SELECTION ::
In 1983, Tilleman represented Canada on the team that won Gold in the World Student Games held in Edmonton, Alberta, Canada. This was one of the finest moments in Canadian basketball history, being the only time in which Canada has won the gold medal in an international basketball tournament

==NBA Draft / NCAA / Semi-Pro Competition==
Tilleman was drafted in the fourth round of the 1984 NBA Draft by the Denver Nuggets as the 79th overall pick. Tilleman is the fourth highest NBA draft pick in history among Canadian University basketball players. Tilleman is the only University of Calgary athlete to be drafted into the NBA.

In 1986 while playing for the semi-pro team the Calgary 88's, Tilleman scored 50 points against the Montana State Bobcats and made thirteen three-point field goals in doing so. This set the record for the most points scored by a single player in a game on Montana State's Worthington Arena. Montana State won the Big Sky Conference title that year, resulting in this Montana State team being inducted into the Montana State Athletics Hall of Fame.

DATA ROWS ::
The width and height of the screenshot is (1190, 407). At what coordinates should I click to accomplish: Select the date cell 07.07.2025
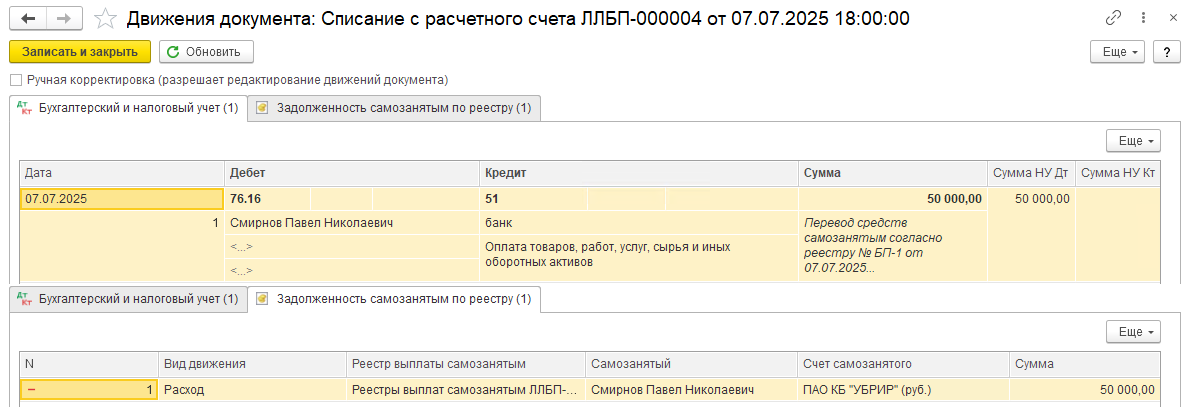coord(121,199)
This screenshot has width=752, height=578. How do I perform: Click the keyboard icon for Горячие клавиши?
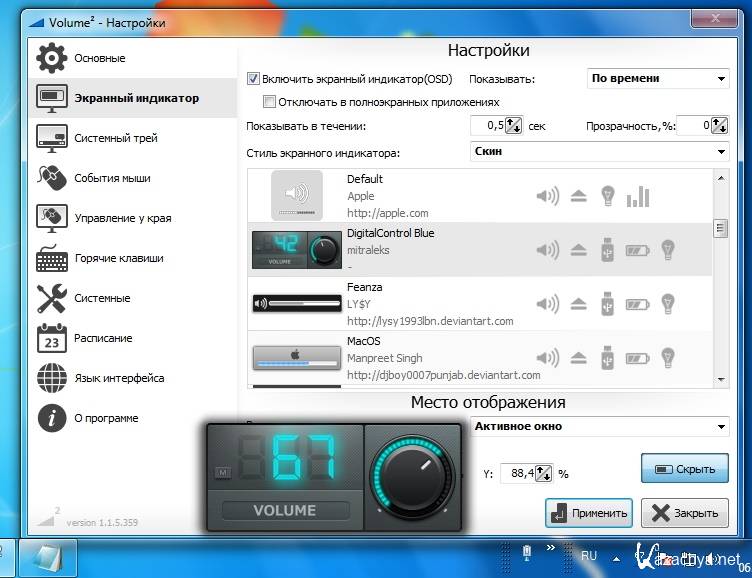pyautogui.click(x=52, y=258)
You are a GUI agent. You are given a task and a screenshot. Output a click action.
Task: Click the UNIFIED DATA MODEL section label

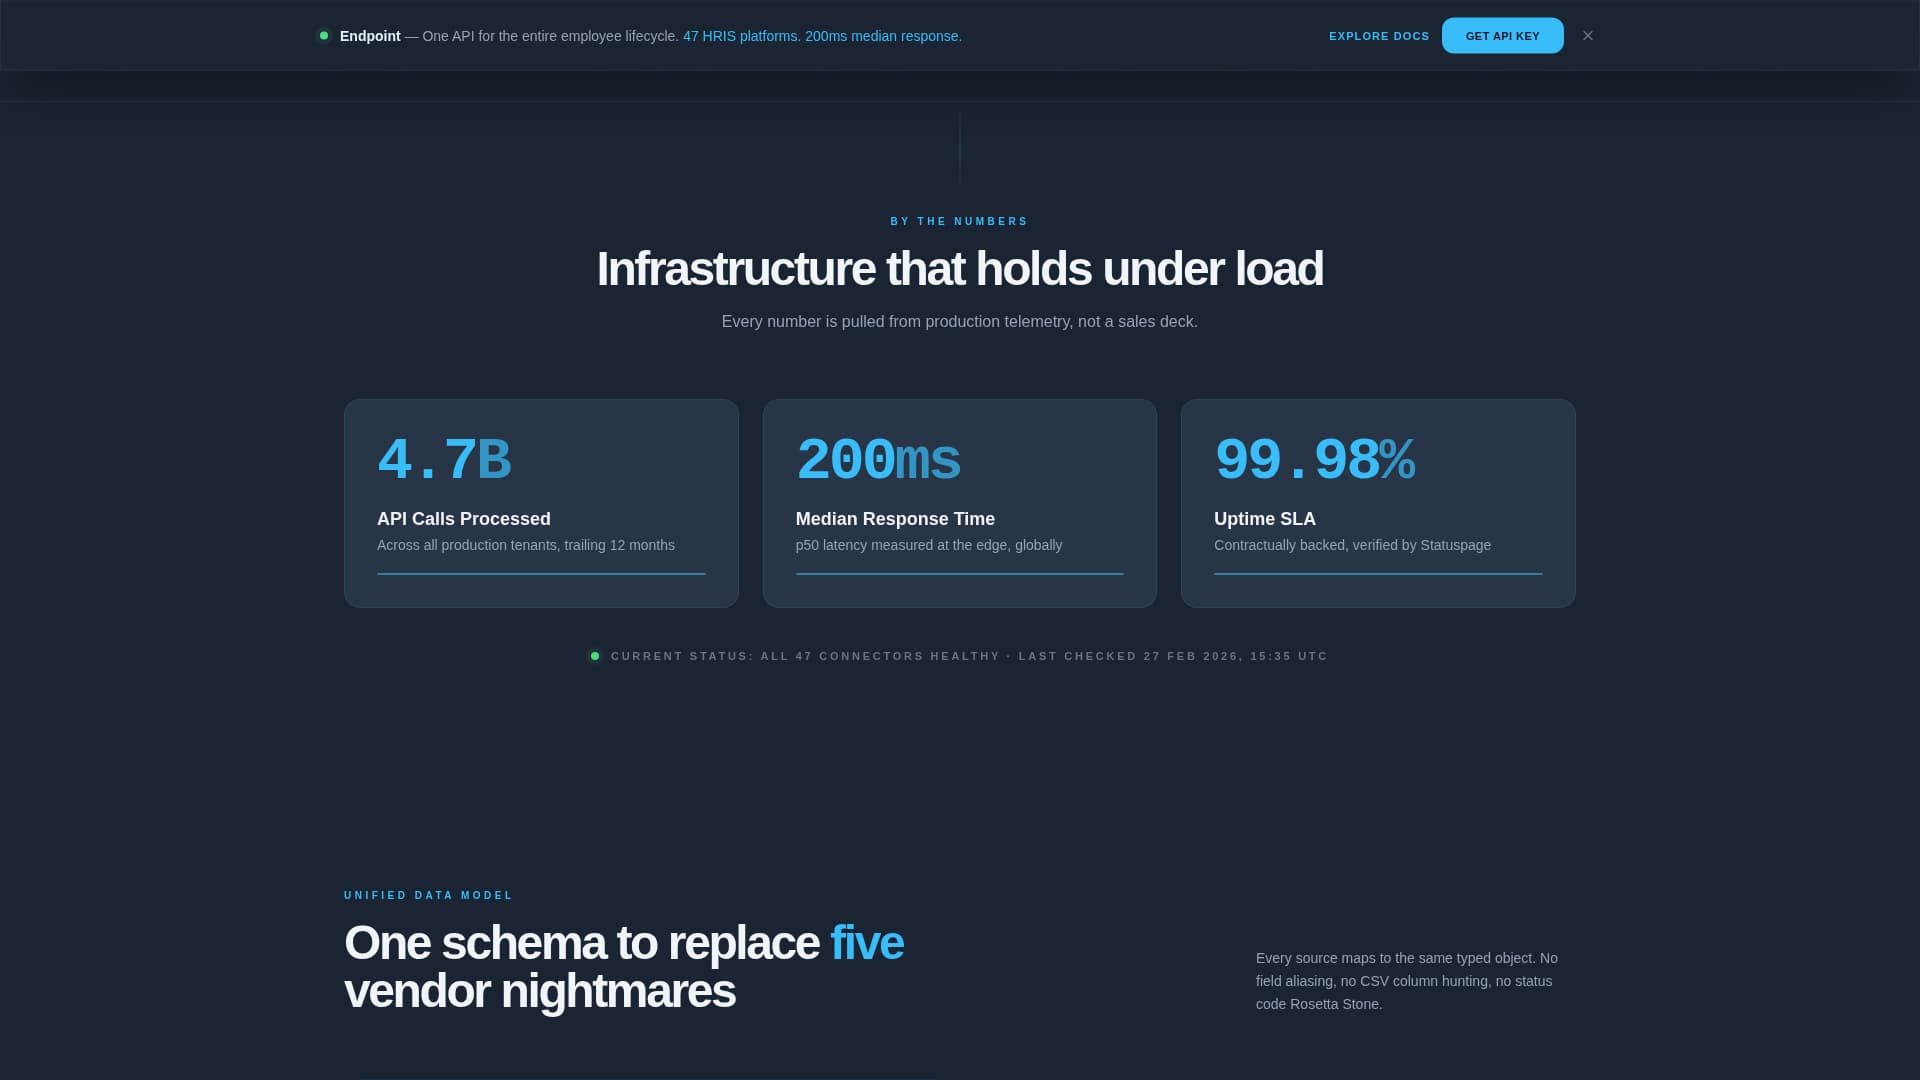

PROBLEM STATEMENT :: Extend the account of Tilleman's basketball career, picking up right after its last sentence and keeping the same encyclopedic tone.

FINAL RESULT ::
Tilleman also competed in the 1983 Western Invitation Tournament ("WIT"). This tournament included AAU teams, amateur teams and teams from the Big Sky, WAC and PAC 10 conferences along with NBA scouts attending. In this tournament, Tilleman averaged 41.25 points.

==University==
Tilleman started for the University of Calgary from 1979 to 1984. Tilleman was awarded the Mike Mosier Trophy as the male Canadian University player of the year in 1982 and 1983, the first player to win the award two years consecutively. Tilleman was the first University of Calgary athlete to win the Mike Moser award.

In the 1981–82 season, Tilleman averaged 32.9 points per game (before the implementation of the three-point line in Canadian university basketball), which broke the CIAU's previous points per game record. Tilleman was the CIAU scoring champion two years in a row and a four-time CIAU First Team All-Canadian. For context, in the history of Canada university basketball, only five other athletes have been named a First Team All-Canadian four times: John Carson, David Coulthard, Byron Tokarchuk, John Stiefelmeyer and Philip Scrubb. Tilleman graduated as the University of Calgary's all-time leading scorer with 25.9 points per game in 79 games for a total of 2050 career points.

Tilleman was the Canada West scoring champion three consecutive years. Tilleman also was named Canada West conference player of the year three consecutive years. In his final four years, Tilleman was also unanimously named a first-team Canada West all-star. In his freshman year, Tilleman was named a second-team Canada West all-star.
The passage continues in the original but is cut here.